- Task to complete
Whenever a line in the entries below contains the string "computer", copy that line.
——————
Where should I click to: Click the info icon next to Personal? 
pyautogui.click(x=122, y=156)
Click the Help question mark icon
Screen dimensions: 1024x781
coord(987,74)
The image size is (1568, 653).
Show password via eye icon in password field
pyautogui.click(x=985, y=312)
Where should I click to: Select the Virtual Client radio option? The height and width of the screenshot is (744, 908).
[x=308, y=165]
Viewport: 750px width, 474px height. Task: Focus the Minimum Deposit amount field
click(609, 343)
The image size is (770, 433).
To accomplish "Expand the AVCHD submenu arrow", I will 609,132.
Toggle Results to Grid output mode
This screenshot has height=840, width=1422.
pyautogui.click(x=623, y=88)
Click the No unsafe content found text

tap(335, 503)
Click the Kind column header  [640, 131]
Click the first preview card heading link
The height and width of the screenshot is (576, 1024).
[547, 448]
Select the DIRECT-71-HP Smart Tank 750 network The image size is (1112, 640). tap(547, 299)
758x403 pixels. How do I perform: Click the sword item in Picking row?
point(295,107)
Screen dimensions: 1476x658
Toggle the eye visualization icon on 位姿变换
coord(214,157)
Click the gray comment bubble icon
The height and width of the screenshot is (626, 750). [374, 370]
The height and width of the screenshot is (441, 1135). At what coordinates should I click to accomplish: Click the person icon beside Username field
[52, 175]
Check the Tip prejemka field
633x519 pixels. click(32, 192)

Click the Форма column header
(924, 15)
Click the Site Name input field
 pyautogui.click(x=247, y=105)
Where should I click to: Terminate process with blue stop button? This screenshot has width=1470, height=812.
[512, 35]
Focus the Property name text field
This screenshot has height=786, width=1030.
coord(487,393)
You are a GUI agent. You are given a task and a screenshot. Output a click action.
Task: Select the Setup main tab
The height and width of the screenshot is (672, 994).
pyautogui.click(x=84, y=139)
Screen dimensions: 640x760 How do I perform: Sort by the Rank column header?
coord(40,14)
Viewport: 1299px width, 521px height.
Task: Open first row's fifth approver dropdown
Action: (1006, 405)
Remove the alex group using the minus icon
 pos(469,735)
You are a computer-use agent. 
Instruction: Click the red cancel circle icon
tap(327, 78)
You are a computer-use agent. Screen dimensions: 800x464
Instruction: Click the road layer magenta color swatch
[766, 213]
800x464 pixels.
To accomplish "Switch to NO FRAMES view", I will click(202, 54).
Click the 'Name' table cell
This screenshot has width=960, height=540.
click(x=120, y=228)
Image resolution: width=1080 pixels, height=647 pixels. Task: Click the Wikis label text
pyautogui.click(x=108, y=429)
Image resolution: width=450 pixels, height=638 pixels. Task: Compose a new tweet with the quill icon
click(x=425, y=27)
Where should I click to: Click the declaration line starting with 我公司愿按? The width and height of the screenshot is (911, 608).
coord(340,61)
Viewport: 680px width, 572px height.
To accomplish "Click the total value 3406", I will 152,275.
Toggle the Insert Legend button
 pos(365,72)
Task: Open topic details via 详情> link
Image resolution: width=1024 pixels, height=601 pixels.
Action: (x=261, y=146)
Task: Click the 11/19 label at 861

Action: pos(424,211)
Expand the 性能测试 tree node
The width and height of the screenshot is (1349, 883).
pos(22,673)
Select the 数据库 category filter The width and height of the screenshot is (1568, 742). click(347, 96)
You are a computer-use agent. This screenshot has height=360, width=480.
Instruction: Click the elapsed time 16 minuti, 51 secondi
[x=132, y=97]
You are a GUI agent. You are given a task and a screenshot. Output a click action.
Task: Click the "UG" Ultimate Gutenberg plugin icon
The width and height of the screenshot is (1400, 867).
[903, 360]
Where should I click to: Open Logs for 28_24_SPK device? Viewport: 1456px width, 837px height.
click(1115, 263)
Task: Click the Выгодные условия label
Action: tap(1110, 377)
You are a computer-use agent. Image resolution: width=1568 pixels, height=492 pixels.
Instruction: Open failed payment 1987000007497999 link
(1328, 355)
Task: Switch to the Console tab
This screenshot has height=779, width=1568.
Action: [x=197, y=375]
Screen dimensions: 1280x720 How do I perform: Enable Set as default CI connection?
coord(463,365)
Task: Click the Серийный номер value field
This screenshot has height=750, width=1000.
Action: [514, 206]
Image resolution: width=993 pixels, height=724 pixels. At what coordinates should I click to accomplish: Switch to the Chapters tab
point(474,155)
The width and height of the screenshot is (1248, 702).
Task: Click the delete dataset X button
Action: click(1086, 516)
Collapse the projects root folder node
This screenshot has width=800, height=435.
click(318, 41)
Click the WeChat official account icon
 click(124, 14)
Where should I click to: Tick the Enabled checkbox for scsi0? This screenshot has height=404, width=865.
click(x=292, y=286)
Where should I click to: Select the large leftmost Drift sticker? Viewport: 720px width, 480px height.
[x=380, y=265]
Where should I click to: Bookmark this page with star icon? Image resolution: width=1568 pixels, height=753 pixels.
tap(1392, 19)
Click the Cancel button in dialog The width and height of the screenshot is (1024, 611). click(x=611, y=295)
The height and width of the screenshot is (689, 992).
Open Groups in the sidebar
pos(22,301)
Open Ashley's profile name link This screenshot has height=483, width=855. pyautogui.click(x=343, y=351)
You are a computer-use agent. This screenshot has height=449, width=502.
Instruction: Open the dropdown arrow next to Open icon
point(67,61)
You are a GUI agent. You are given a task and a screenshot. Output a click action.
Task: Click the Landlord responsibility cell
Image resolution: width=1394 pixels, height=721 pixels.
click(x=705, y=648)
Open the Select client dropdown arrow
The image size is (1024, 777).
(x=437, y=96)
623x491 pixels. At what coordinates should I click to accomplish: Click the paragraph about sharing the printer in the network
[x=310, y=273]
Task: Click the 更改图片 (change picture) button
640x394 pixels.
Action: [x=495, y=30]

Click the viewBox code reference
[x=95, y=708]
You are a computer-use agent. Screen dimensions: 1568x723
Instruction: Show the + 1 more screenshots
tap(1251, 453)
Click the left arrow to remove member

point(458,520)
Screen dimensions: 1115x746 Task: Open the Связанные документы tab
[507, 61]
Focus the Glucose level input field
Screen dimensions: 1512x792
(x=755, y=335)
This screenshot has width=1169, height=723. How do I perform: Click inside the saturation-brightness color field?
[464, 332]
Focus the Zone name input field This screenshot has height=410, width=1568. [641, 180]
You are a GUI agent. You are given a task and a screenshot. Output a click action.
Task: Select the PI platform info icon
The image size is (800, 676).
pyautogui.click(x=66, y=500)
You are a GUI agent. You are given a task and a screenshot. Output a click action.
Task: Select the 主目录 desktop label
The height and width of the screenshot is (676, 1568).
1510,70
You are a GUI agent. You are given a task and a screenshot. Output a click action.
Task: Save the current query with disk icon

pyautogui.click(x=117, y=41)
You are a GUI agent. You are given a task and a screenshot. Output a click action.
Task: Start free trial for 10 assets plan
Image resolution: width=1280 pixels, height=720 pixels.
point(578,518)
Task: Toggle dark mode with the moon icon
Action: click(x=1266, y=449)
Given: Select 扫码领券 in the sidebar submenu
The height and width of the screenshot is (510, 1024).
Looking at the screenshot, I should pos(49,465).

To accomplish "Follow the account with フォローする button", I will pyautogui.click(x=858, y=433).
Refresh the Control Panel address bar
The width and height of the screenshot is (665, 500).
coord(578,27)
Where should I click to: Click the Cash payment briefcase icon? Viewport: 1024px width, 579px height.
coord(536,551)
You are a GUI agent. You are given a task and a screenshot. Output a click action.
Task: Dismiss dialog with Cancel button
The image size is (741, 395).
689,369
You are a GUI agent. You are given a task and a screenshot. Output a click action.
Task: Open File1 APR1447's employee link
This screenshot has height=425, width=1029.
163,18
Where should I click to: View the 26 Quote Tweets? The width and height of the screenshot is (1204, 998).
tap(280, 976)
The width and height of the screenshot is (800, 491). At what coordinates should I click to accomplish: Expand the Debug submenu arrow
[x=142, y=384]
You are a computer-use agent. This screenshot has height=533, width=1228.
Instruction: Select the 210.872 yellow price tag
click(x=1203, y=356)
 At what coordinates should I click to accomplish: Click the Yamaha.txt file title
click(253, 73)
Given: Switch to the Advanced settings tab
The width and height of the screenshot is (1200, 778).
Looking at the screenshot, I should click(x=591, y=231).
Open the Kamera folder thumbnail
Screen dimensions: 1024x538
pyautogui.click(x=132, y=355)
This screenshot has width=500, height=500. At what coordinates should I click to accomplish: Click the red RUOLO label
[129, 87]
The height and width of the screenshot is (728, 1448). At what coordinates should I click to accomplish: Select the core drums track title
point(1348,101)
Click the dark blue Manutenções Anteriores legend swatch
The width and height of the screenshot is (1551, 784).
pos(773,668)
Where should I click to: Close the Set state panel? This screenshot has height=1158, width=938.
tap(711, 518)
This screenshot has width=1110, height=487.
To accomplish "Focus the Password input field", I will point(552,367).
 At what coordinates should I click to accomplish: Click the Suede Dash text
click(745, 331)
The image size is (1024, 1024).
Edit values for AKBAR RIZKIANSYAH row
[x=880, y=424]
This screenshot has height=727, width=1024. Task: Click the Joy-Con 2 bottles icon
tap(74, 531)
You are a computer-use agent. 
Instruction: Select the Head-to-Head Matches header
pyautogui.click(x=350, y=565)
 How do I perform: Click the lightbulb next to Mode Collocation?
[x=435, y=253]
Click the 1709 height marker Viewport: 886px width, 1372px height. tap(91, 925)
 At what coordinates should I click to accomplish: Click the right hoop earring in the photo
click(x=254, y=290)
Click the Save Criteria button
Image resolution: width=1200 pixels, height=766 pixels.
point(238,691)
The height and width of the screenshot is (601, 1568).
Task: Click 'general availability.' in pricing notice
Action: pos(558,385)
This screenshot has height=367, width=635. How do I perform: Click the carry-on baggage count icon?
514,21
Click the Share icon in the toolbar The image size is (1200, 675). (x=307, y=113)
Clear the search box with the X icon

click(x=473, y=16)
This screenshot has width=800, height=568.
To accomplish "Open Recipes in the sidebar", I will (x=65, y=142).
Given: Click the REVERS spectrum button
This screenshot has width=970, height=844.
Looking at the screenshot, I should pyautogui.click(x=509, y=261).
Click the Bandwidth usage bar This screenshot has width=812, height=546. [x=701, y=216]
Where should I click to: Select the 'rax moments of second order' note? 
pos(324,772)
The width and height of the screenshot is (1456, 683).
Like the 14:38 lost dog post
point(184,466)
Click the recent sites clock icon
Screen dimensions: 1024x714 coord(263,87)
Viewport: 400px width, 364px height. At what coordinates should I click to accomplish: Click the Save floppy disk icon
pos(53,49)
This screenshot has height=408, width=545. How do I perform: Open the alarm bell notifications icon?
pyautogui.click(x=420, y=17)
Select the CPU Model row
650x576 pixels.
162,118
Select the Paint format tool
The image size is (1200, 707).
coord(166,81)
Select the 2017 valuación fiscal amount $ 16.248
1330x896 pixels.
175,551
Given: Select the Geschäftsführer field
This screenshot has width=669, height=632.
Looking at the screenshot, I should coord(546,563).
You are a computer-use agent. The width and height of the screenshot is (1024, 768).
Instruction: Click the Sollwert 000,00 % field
——————
- Solution to this task
You are a computer-use agent. 
You are a computer-use agent. Screen dimensions: 800x464
You are a computer-use agent. This screenshot has height=360, width=480.
You are a computer-use agent. Image resolution: width=1568 pixels, height=492 pixels.
You are a computer-use agent. This screenshot has height=449, width=502.
You are a computer-use agent. Screen dimensions: 1568x723
You are a computer-use agent. This screenshot has height=533, width=1228.
You are a computer-use agent. 
You are a computer-use agent. The width and height of the screenshot is (1024, 768).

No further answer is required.